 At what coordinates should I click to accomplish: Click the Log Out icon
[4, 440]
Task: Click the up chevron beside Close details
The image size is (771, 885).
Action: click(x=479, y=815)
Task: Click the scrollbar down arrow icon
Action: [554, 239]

### Aim
Reproduce the listing above verbatim, line for line.

### Exercise response
 At what coordinates should I click to accomplish: Click the Log Out icon
[4, 440]
Task: Click the up chevron beside Close details
The image size is (771, 885).
Action: click(x=479, y=815)
Task: Click the scrollbar down arrow icon
Action: [554, 239]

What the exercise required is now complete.